= What is expected =
Reproduce the following entries verbatim, beginning at the line that contains "Task: Expand 营销中心 in the sidebar" and continuing through the final line of the entries.

(Entries of pointing data)
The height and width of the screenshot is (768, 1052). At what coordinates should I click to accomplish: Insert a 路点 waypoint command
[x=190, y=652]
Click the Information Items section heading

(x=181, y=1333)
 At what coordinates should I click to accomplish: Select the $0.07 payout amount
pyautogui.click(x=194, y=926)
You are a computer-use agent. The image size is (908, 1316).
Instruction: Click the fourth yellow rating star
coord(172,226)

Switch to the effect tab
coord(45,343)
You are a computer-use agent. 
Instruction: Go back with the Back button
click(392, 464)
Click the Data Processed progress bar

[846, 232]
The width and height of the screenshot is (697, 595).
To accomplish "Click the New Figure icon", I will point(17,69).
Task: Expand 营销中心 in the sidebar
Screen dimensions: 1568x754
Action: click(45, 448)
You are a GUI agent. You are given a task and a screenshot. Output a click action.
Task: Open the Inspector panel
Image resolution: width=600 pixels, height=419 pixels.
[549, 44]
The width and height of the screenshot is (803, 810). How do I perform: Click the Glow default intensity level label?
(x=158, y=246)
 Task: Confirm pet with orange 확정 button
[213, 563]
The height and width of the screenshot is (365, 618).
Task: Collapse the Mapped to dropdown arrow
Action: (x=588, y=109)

= Expected output =
Task: Expand 营销中心 in the sidebar
Screen dimensions: 1568x754
Action: click(45, 448)
You are a GUI agent. You are given a task and a screenshot. Output a click action.
Task: Open the Inspector panel
Image resolution: width=600 pixels, height=419 pixels.
[549, 44]
The width and height of the screenshot is (803, 810). How do I perform: Click the Glow default intensity level label?
(x=158, y=246)
 Task: Confirm pet with orange 확정 button
[213, 563]
The height and width of the screenshot is (365, 618).
Task: Collapse the Mapped to dropdown arrow
Action: (x=588, y=109)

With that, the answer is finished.